Granted it isn’t only for the potential of saving money that we might want to put solar on our home, business, school or place of worship. After all, greenhouse gas emissions are literally killing us. Money is a necessary construct though, if you’re going to install solar. The sunshine is free but it does cost something to install a system. AIRE’s benefit calculator lists the most important considerations at the outset and then allows you to insert your numbers to spit out a benefit graph. We’ve long had a calculator published on our website and this update adds some key variables.[1] Here’s an example that shows why the variables matter, and why good policy (which we DON’T have) also matters.

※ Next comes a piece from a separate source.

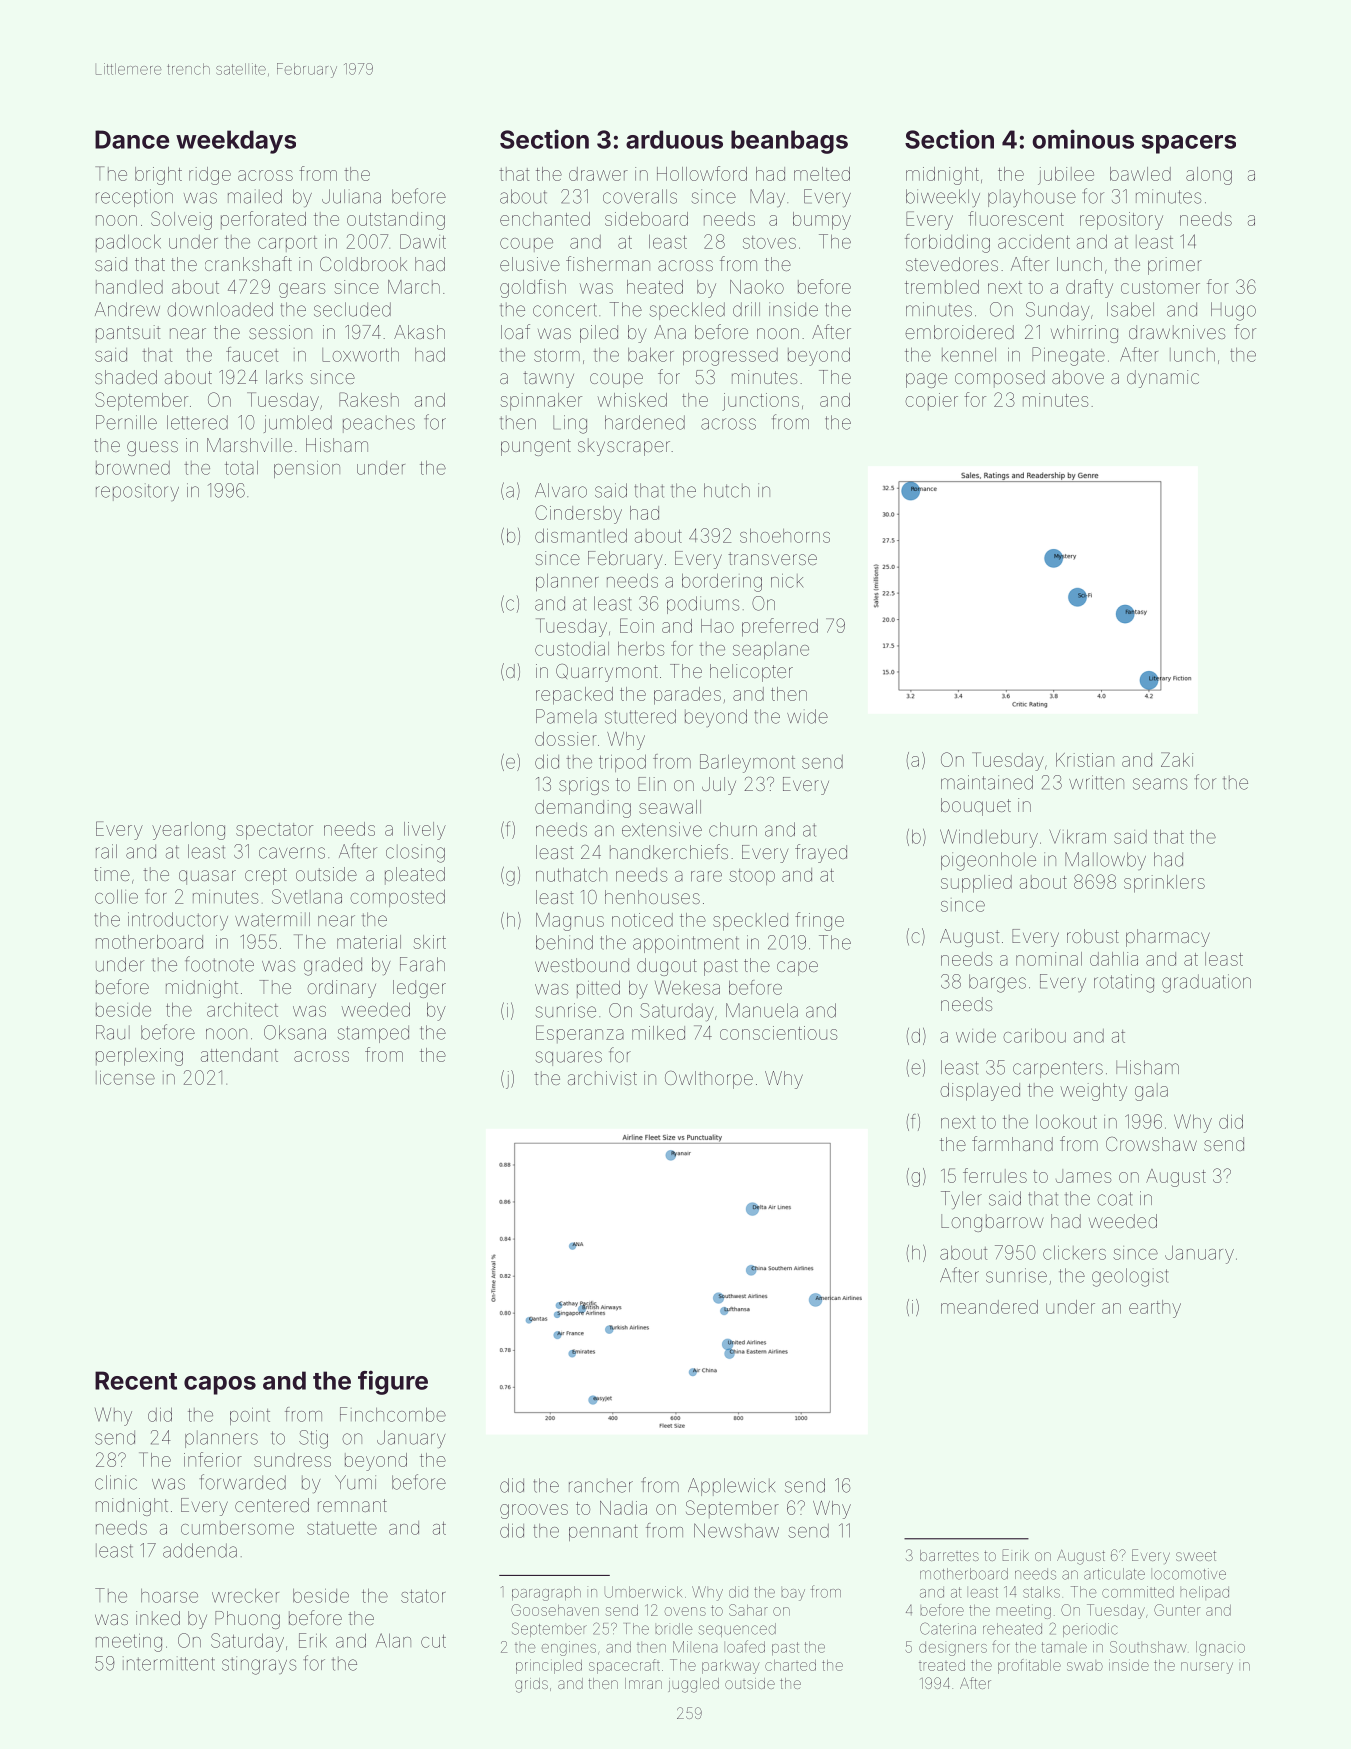 This page has height=1749, width=1351. Describe the element at coordinates (546, 1593) in the page. I see `paragraph` at that location.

The costs and benefits of solar aren’t all natural law. Most are constructed via policy and regulation and these rules work at odds against solar by and large.[2] Lets say your church is planning to install a system so it can spend more money on feeding the hungry and less on “feeding a giant investor-owned utility’s” profits. With relatively few barriers (i.e. see the way we set the variables in this example), solar can help feed the hungry as the example below shows.

Solar can yield a substantial financial benefit over time (if your utility doesn’t sabotage you, that is). And even when they do, your solar project is contributing to the reduction of greenhouse gas emissions and adding “one more solar project” to the movement map.

Take the same system and plop it on the roof of a church in my utility service area (Blue Ridge Energy in Boone, NC) and see what happens. Though still feeding the hungry, now the church pays a “solar punishment fee” too. The utility gobbles up some of the benefit, taking some of it from the hungry, as the chart below shows.

When your utility charges an extra fee for you to have solar, it robs some of your benefit. In this example, how many meals for the hungry are displaced by the $873 the utility charged just for having solar power?

If we were to add a loss factor for net metering [3] this chart would change yet again, because now you’re generating electricity that you can’t use (a surplus) and selling it to your utility via a credit on your power bill for more or less 50 cents on the dollar, plus you may end up surrendering credits you’ve banked at the end of the cycle. One more thing about this example. Since we’re using a religious entity as the hypothetical, it isn’t able to benefit from the tax incentives otherwise available. There are legal and ethical ways for doing this but must be evaluated judiciously. Sometimes the factors align and sometimes they don’t, so it’s case-by-case.

We’ve seen lots of “benefit calculators” out there in web-world and some are downright misleading. We don’t want anyone getting into solar solely for financial logics only to say a year out, “hey, what happened to my benefit!!!???” Use AIRE’s calculator, use some others too, ask critical questions, analyze carefully and make your best decision. We don’t assume “friendly” default numbers, so you’ll have to do some thinking just to use ours which is a good thing.

[1] Our work has always been aimed at “optimizing” these variables since anyone wanting solar now must work within those constraints. Of course, we want to help inform policy activism and there’s good defensive work being done in that important arena.

[2] Good policy and regulatory behavior involves a lot of wonky minutia. Most people would prefer a trip to the dentist- no offense to you dentists!- than to think about what’s behind the numbers on their power bill. Suffice it to say that the way rates, costs, fees, and economics are worked out in state utility commissions are a produce of political power, not the natural laws of physics, or even the dismal laws of economics. Rather, they are indeed products of corporate power in a contested space.

[3] Maybe we will soon, but net metering is under constant attack by the utilities, their lobbyists and trade organizations. The example used in this post assumes that every kilowatt of solar will be used by the church, thus negating the loss of selling it’s excess solar to the utility for half the price it pays the utility for energy. It assumes a “Net Billing” rate schedule which is different that Net Metering. These considerations are fairly straight forward though not something to sketch out on a napkin before you invest.